During her short engagement, Tony had never been to England and Carl had furnished the house in Clyde Road in which they began their married life; even “to a mousetrap”, as he always proudly claimed.

The first years in England must indeed have been hard ones for Tony. Nine years Carl’s junior, gay and light hearted daughter of a large and carefree family, idol of Osnabruck, she must at first have felt lost in the strange country, with its foreign tongue and unfamiliar customs. Worst of all, Carl was obliged to travel almost every year for the winter season to South America; even in the very first year, he sailed in the middle of December. They celebrated Christmas before he left, however, and a delightful festivity it must have been; Alfred, the son and heir, had been born on St. Nicholas’ Day, and Carl carried his wife and child downstairs to admire the first Christmas tree in their own home. In the spring, Tony took her “blue-eyed” baby to her parents, there to await Carl’s return, finding that his eyes had changed, unnoticed till then, to a deep brown.

Carl and Tony lived at Osna House, as they had named their first home, for five years, and here were born also Max, Hilda and Charles.
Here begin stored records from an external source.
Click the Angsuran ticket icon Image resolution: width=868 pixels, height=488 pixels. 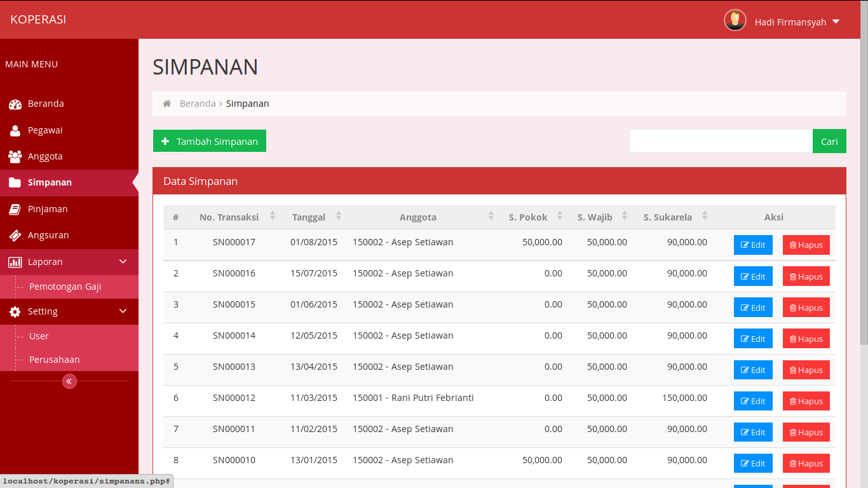[x=15, y=236]
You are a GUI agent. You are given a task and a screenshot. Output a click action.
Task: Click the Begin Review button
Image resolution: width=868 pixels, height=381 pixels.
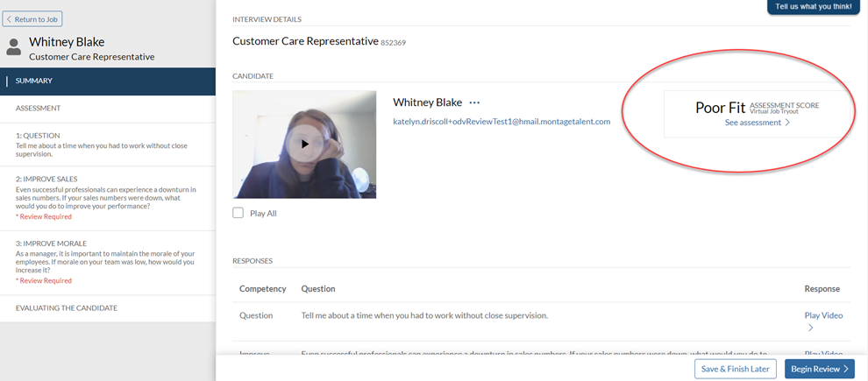pyautogui.click(x=819, y=369)

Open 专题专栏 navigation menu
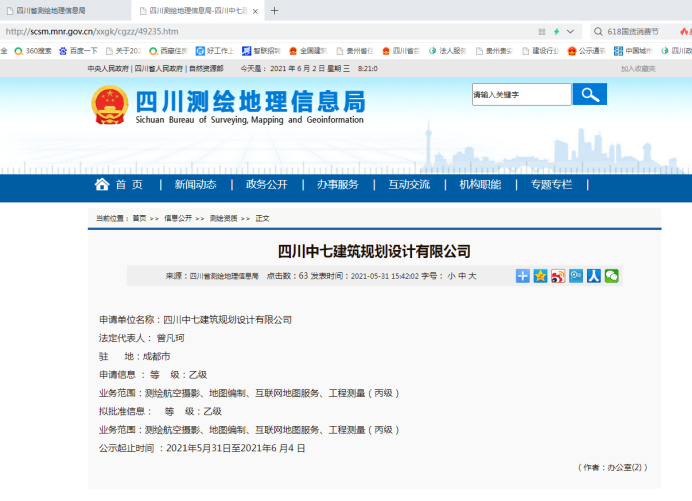click(x=551, y=185)
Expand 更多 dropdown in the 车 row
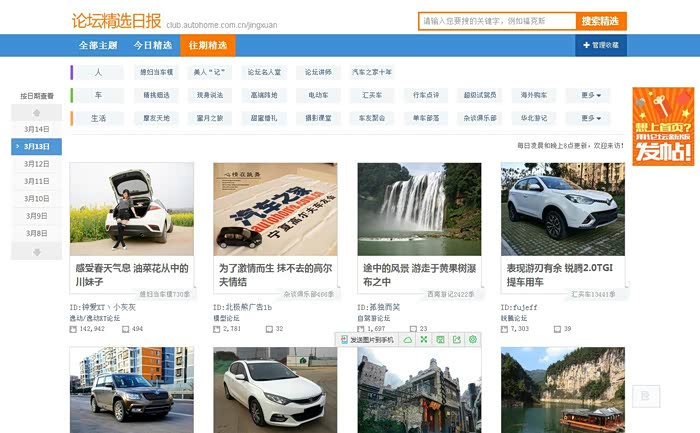This screenshot has height=433, width=700. point(590,95)
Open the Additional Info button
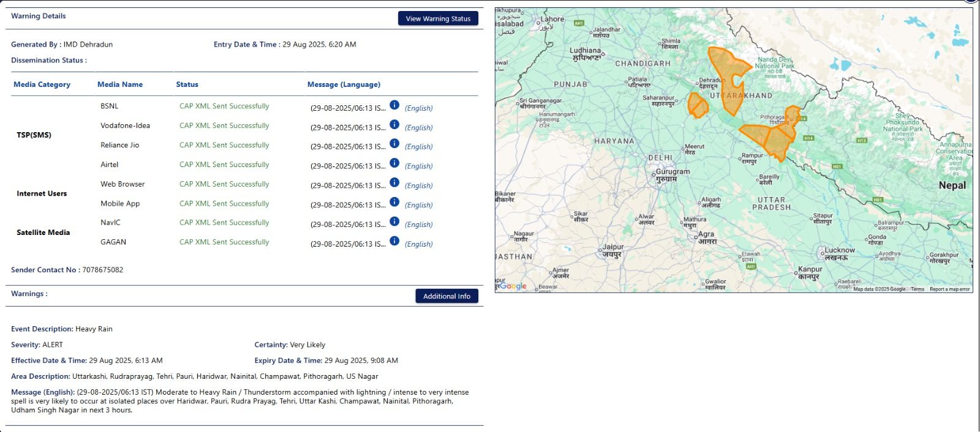980x432 pixels. [x=447, y=296]
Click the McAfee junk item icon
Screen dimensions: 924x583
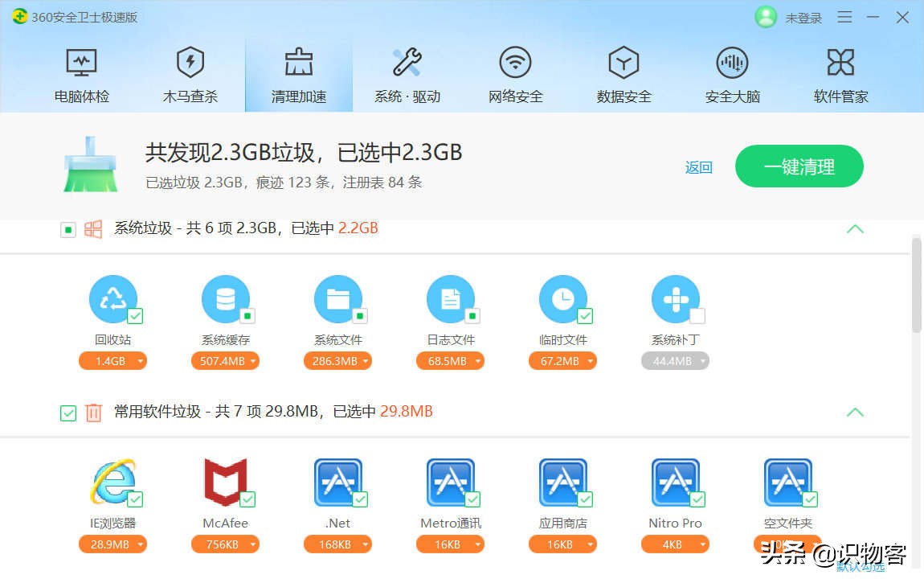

Fred and Mac became an inseparable pair a sort of Max and Moritz, they were a vivid contrast in appearance, Fred having the traditional pallor and golden hair of the Dyckhoff:s, whilst Mac had the rosy cheeks and dark hair of his mother. Hilda, the only blue-eyed child in the family, had a glorious mass of auburn curls, whilst Charlie, the baby, had the flaxen hair that one often sees in Westphalia, but accompanied by the dark brown Hoberg eyes.

Carl and Tony’s great friends at this time were Willem and Clara Driessen, a young Dutch couple, who lived not very far away in Laurel Grove. My father had indeed known Willem since his earliest bachelor days in Manchester, and the friendship of the two families was to last throughout their lives. The Driessen children, four boys, Oscar, Willy, Eddy and Gusje, were about the same age as the young Dyckhoffs, and the prams in which the babies sat, Hilda and Charlie, Eddy and Gusje, were pushed side by side.

Shortly after Charlie’s birth my parents removed to 26 Palatine Road and it is here that they still live. Incidentally, this house was a great deal nearer to Laurel Grove and the two families saw each other almost daily, but-unfortunately the Driessens soon returned to Holland.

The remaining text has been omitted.